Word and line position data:
----

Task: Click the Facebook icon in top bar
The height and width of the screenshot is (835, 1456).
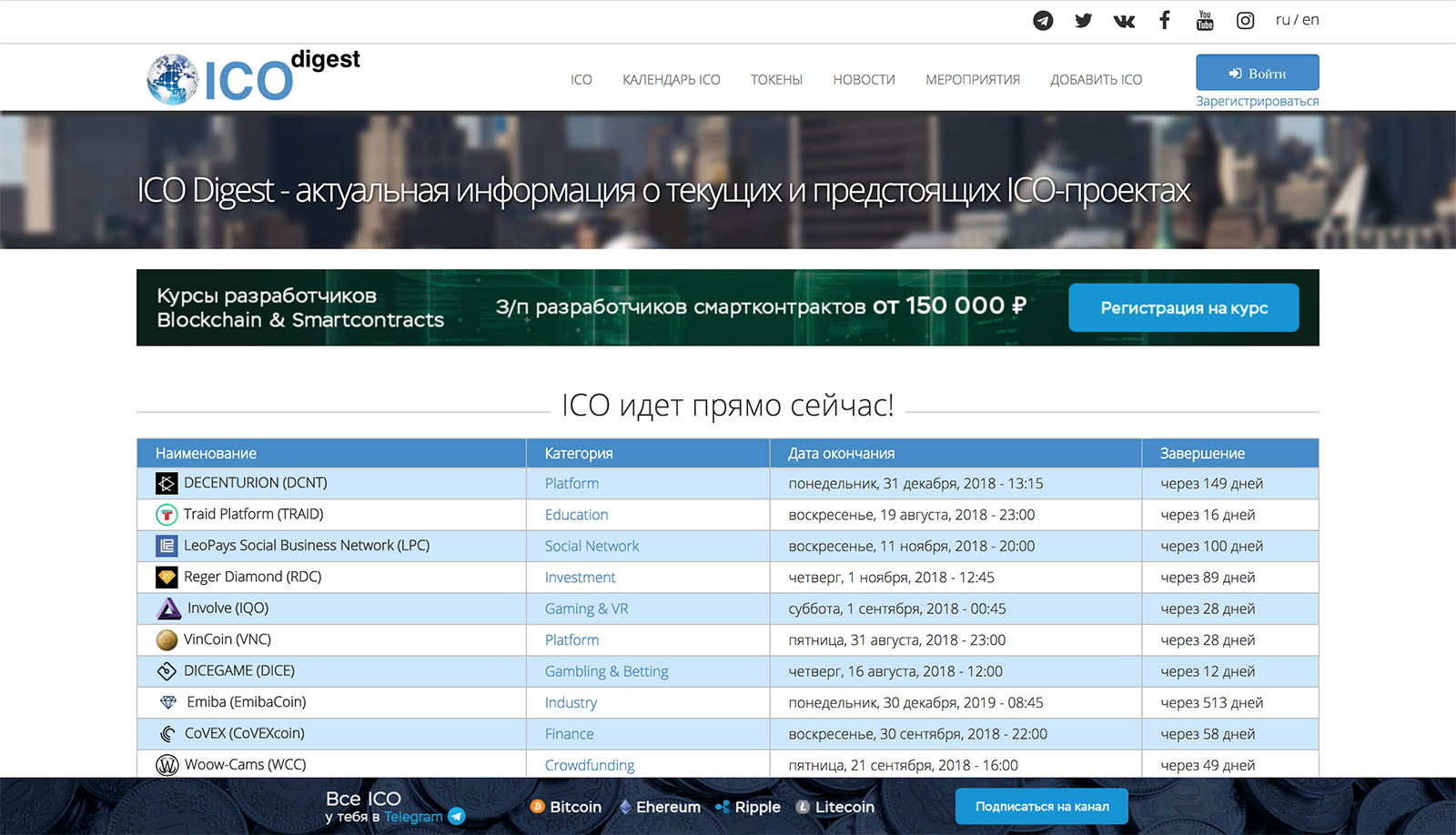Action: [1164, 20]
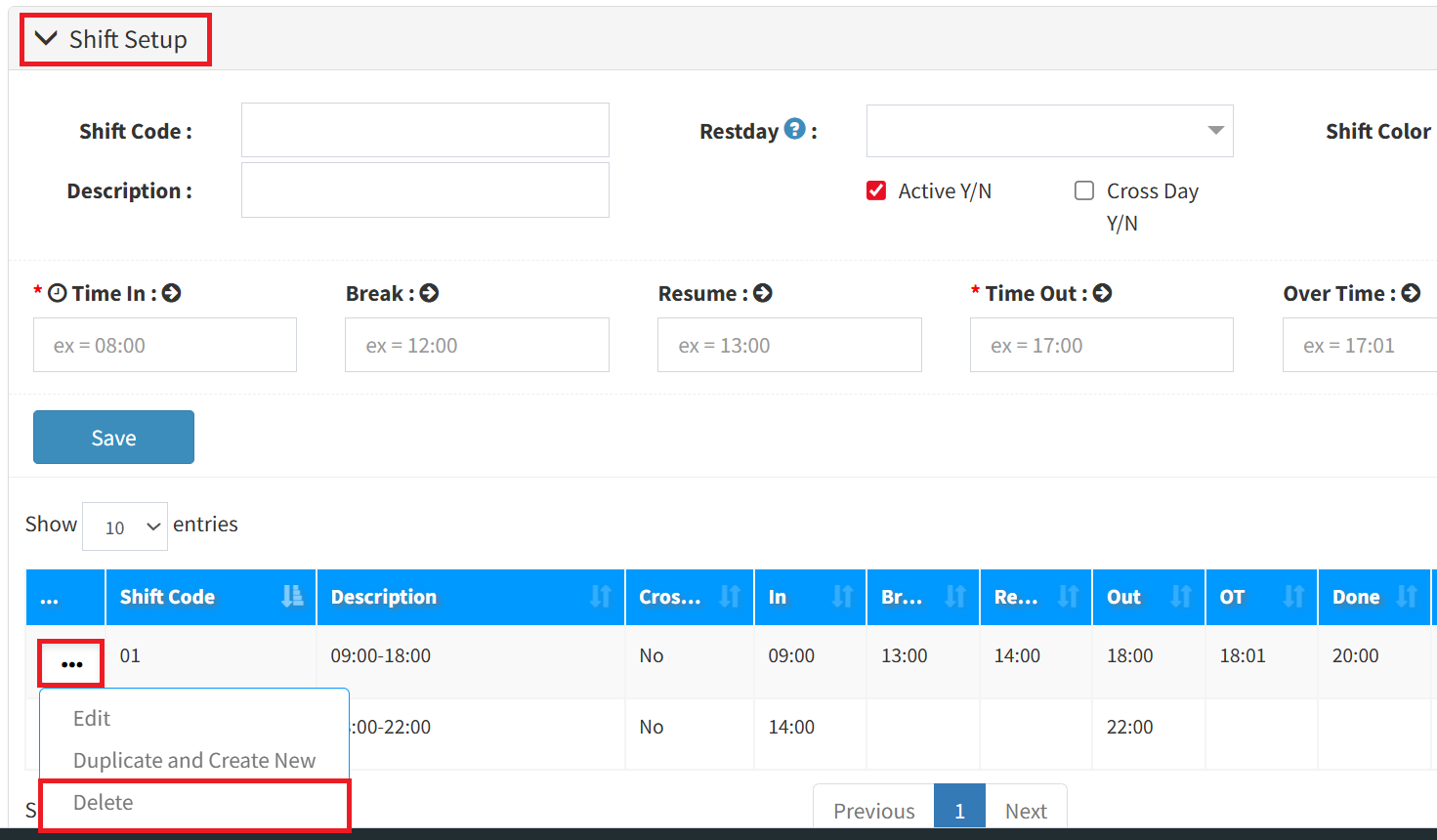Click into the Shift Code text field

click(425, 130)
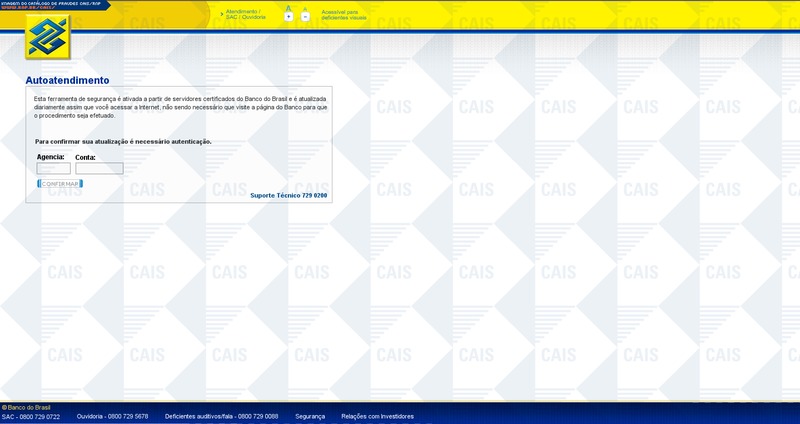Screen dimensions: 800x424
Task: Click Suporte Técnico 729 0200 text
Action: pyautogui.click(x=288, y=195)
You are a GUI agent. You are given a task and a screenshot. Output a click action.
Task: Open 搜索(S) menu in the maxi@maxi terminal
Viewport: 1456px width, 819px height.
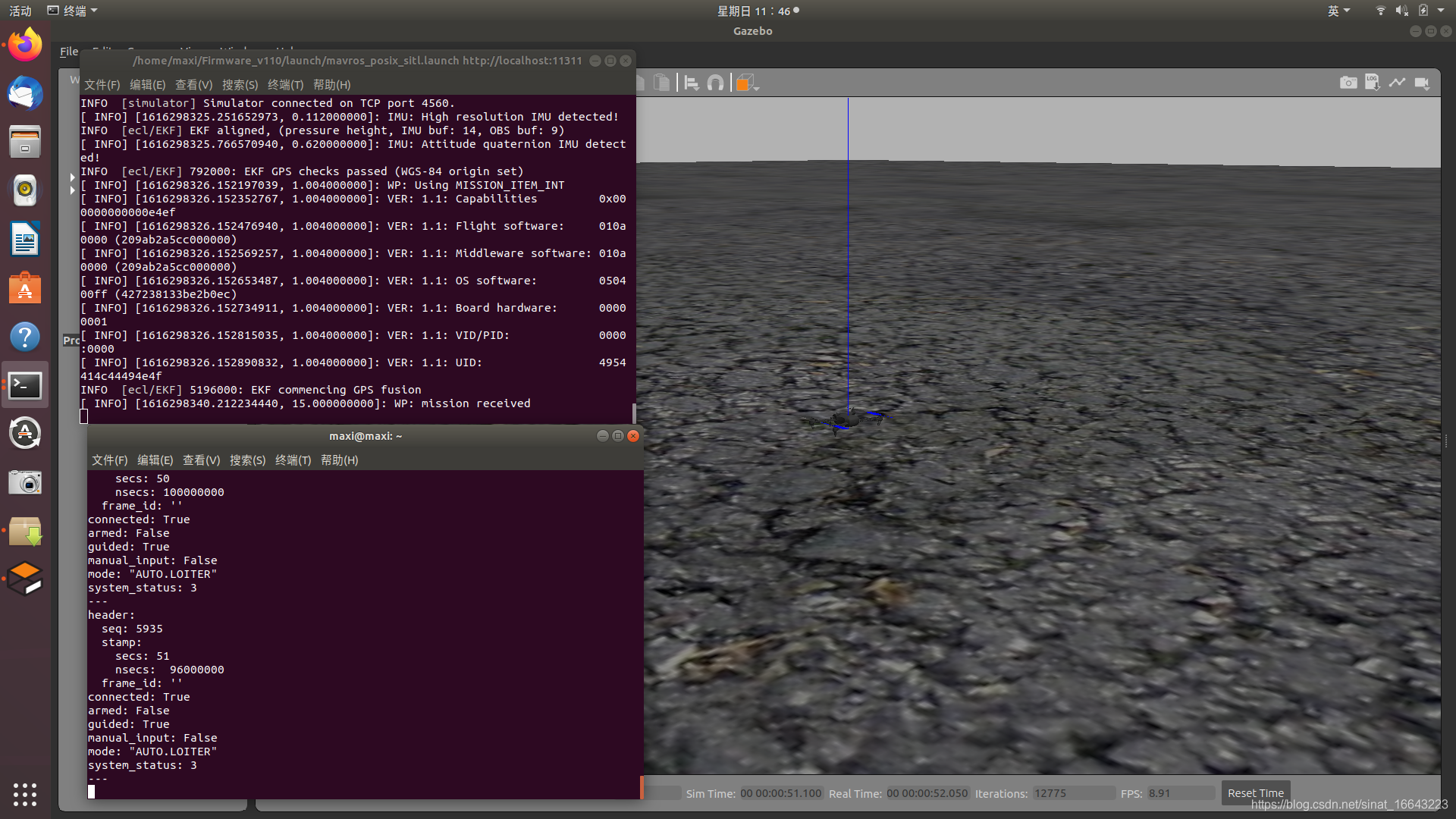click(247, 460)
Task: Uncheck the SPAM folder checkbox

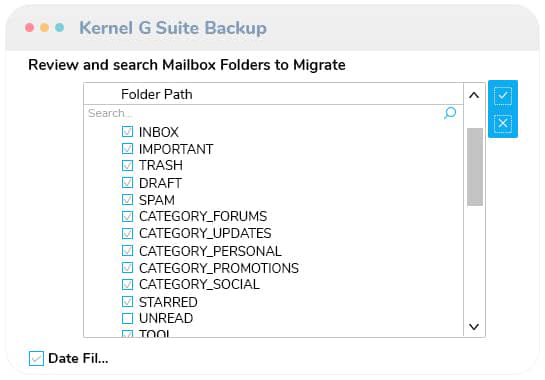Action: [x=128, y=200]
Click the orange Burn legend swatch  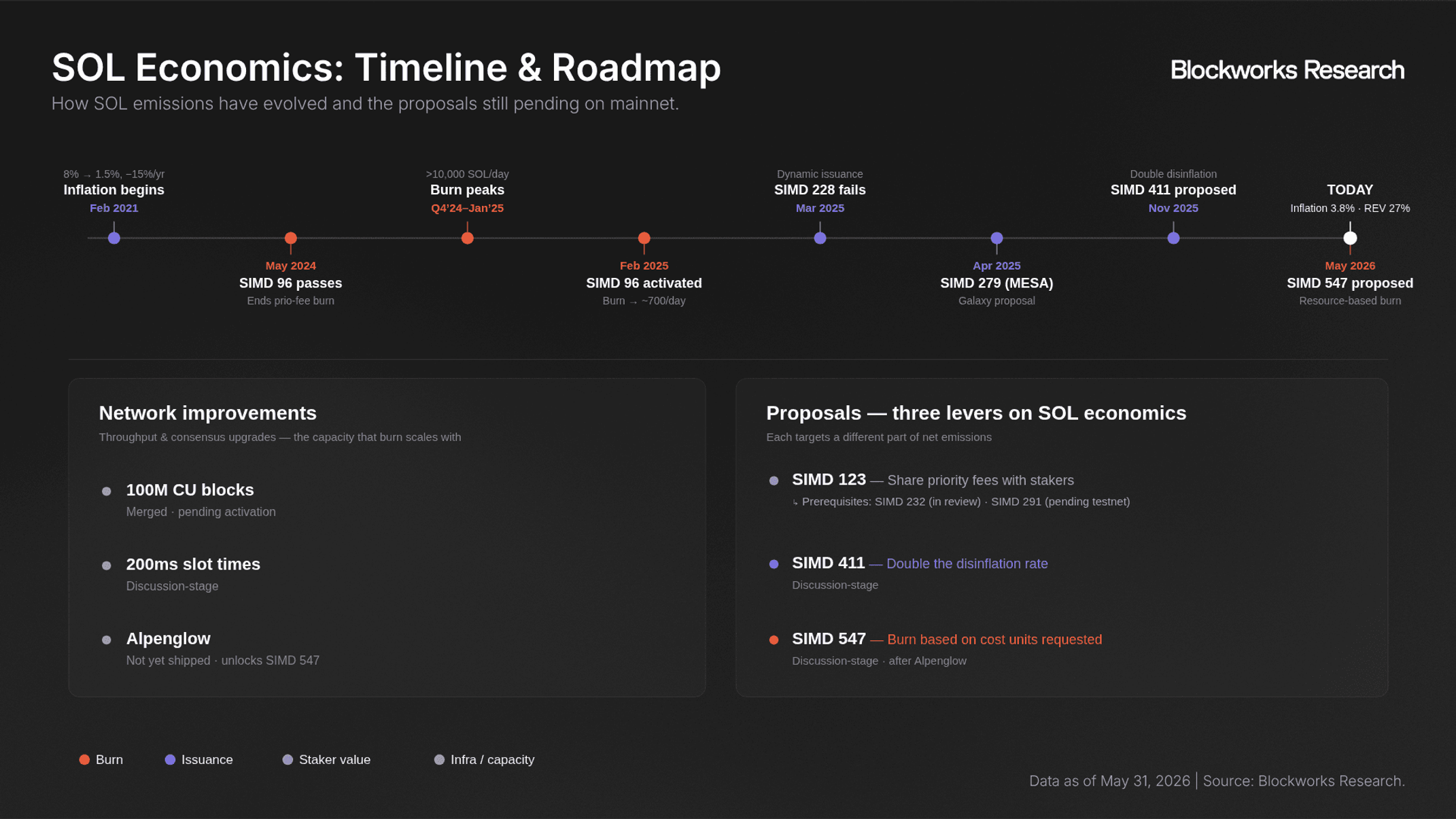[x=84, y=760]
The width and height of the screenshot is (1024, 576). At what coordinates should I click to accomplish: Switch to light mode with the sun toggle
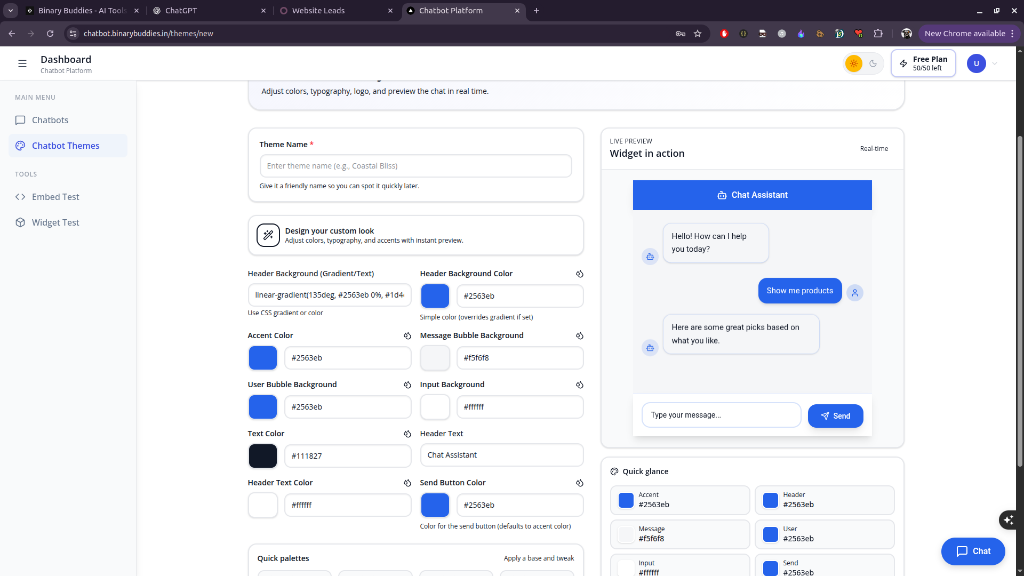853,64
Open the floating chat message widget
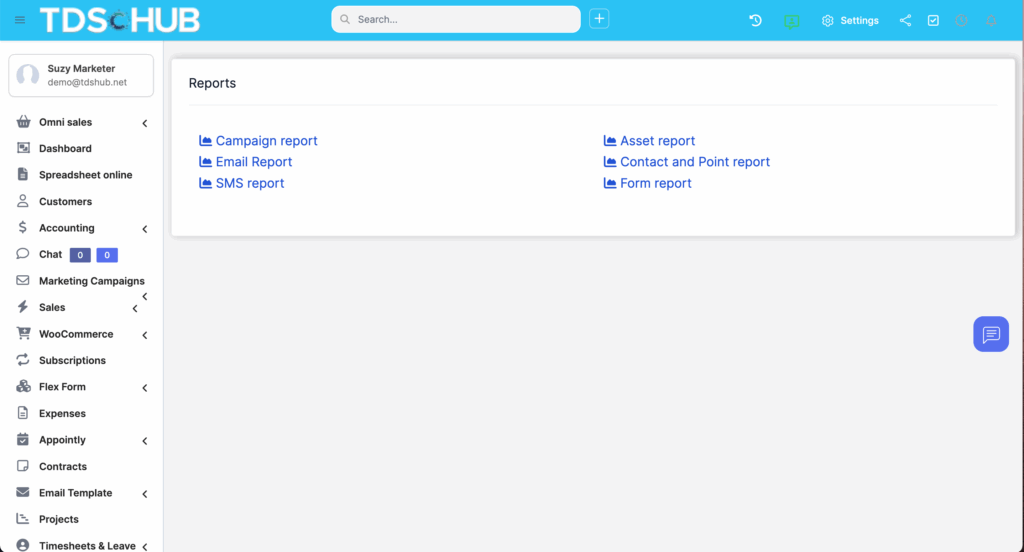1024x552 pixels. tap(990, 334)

----

Exercise task:
Pull out every line above that contains the word "height".

Exercise result:
The height and width of the screenshot is (835, 1456).
Viewport: 1456px width, 819px height.
The width and height of the screenshot is (1024, 576). At what coordinates should I click to accomplish: Switch to light mode with the sun toggle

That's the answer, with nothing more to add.